In the days that followed, I found myself doing what so many of us do after something terrible happens.
Reading.
Refreshing.
Scrolling.
Lamenting that this is not the Canada I grew up in.
Somewhere amid my doomscrolling, I realized something uncomfortable: I had begun to mistake what was demanding my attention for the whole of reality.
Today, countless voices compete for our attention. Some are human. Others are algorithms designed to keep us scrolling by feeding us whatever provokes the strongest emotional reaction. Fear. Outrage. Conflict. The more frightened or furious we become, the more of ourselves we give away.
Not every story competing for our attention deserves our trust. We know headlines can distort. Images can be stripped of context. Misinformation can travel around the world before truth has tied its shoes. Repetition can make falsehood begin to feel familiar, and familiarity can begin to feel like fact.
Without noticing, we can allow the loudest, most frightening, and most frequently repeated stories to become the lens through which we see everything else.
And yet, once again, I find myself amazed by how Jewish time meets the moment: This Shabbat is Shabbat Chazon, the Shabbat of Vision, which precedes Tisha B’Av, when we gather to remember destruction, exile, and generations of Jewish heartbreak.
Shabbat Chazon does not ask us to look away from what is broken.
But vision requires more than staring at the wound.
Vision is not the refusal to see what is broken. It is the refusal to believe that brokenness is the whole story.
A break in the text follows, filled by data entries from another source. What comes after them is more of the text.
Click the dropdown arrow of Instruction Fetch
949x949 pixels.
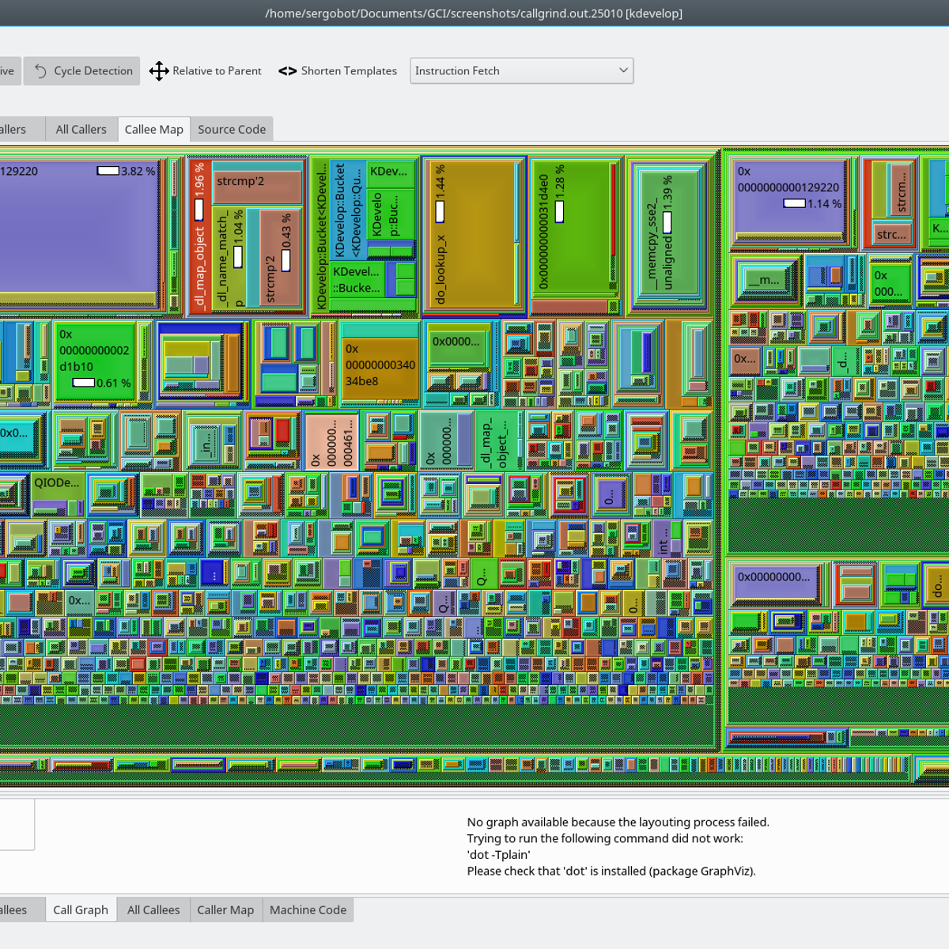point(623,70)
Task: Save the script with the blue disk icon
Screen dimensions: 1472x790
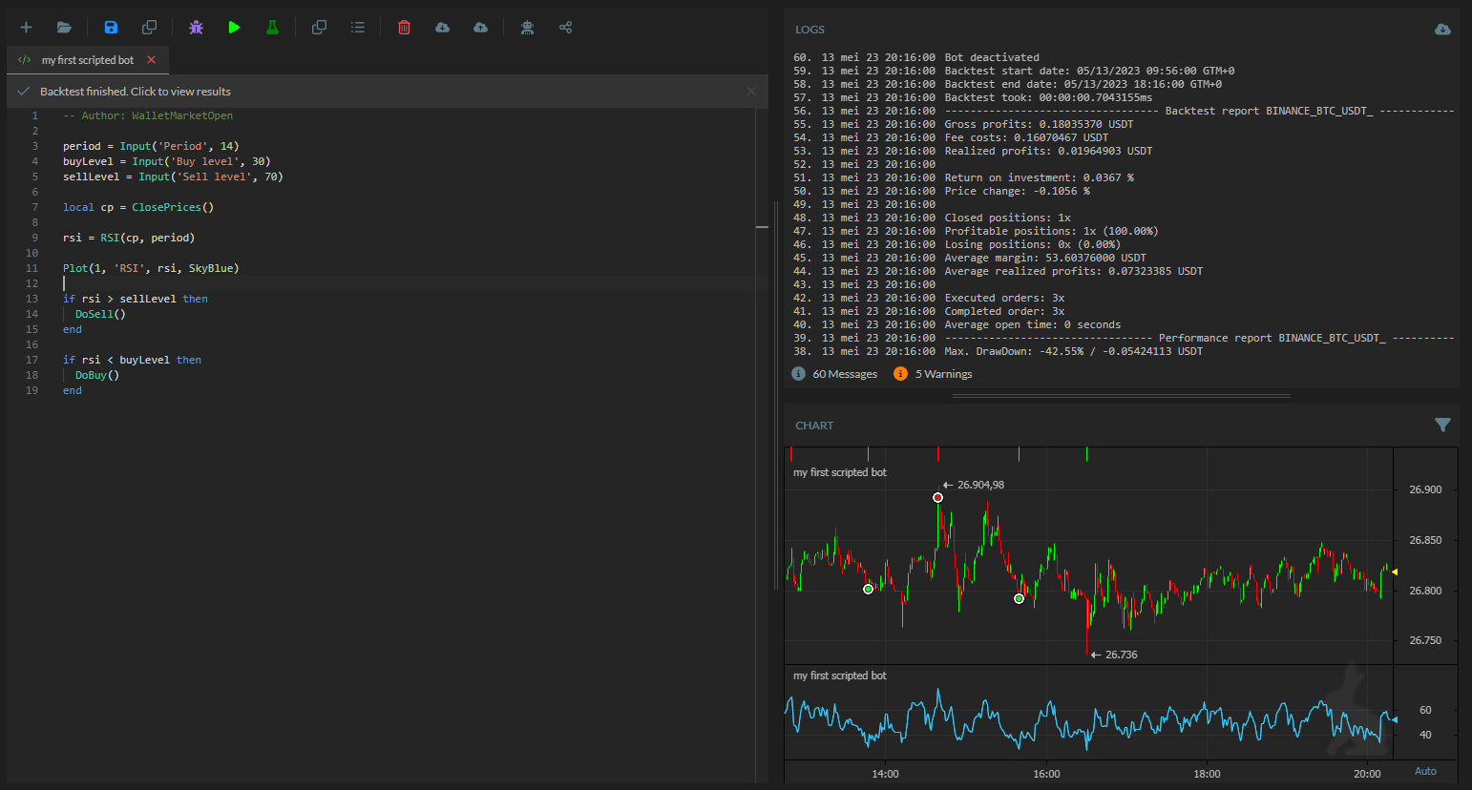Action: (111, 27)
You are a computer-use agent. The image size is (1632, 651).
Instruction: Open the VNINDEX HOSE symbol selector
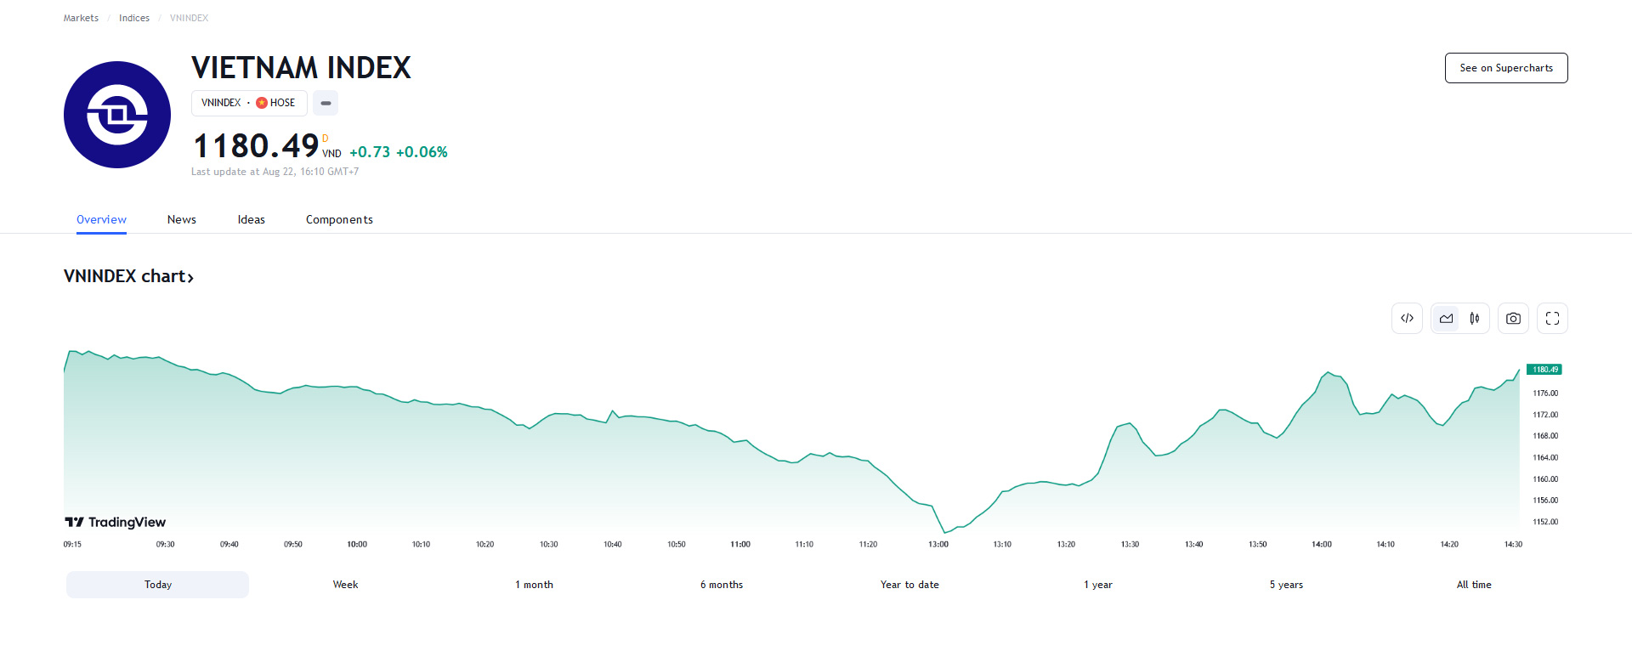tap(249, 103)
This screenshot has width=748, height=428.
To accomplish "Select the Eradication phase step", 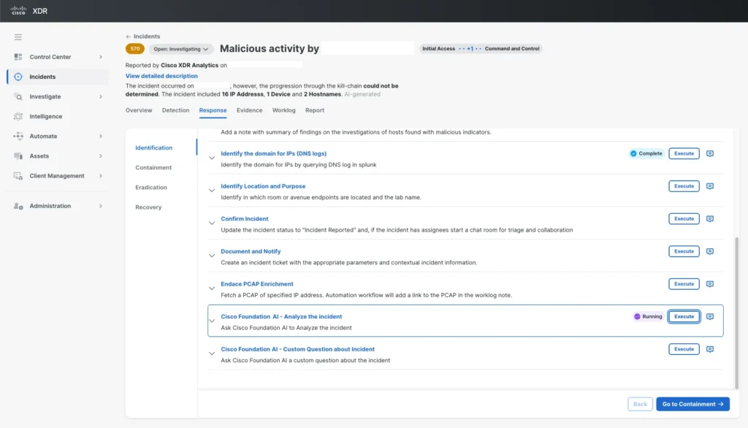I will 151,188.
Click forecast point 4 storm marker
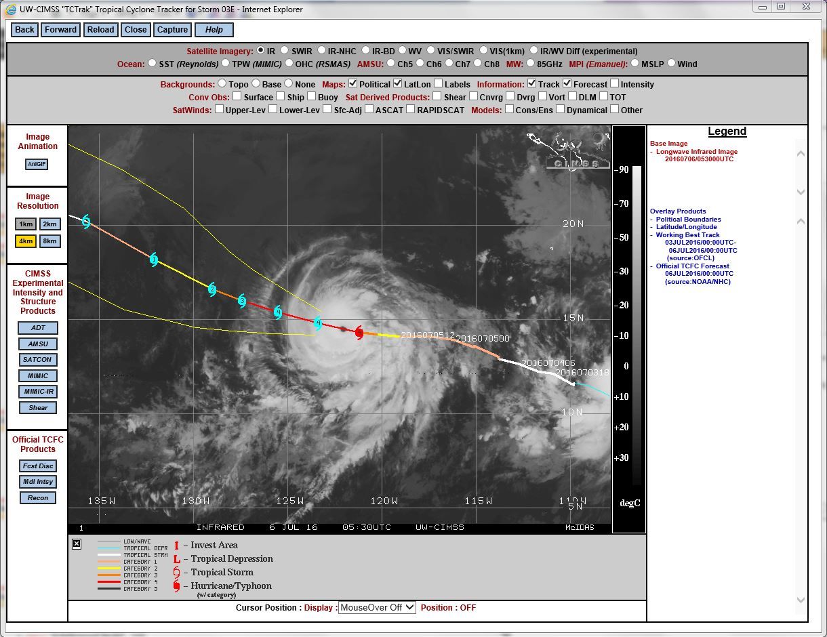 pos(317,324)
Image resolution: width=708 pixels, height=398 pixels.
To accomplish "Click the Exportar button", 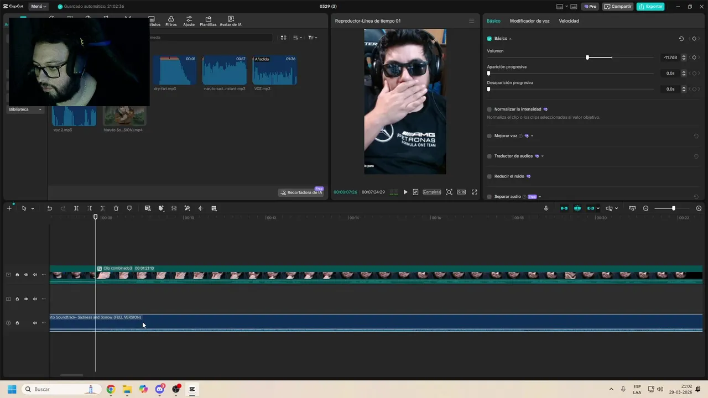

It means recognizing that what fills our screens may be incomplete, distorted, or simply untrue.
The violence is real.
So is the neighbour who checks in.
The fear is real.
So is the stranger who steps in to help.
The hatred is real.
So are the countless acts of kindness, decency, and quiet courage that will never trend, never go viral, and never make the evening news.
We cannot choose the events that unfold around us.
But we can choose which stories shape us.
Because the stories that shape us shouldn’t be the loudest ones.
They are the ones worthy of returning to, again and again.
The stories that remind us not only what the world is, but what it can still become.
The ones that teach us what is worth grieving.
What is worth protecting.
What is worth building.
Every story teaches us a way of seeing the world. The question is which stories we choose to live by.
My prayer this Shabbat Chazon is not that we see less of what is broken, but that we become more attentive to what is true.
May we refuse to surrender our imagination to fear.
And may we never confuse what demands our attention with what truly deserves it.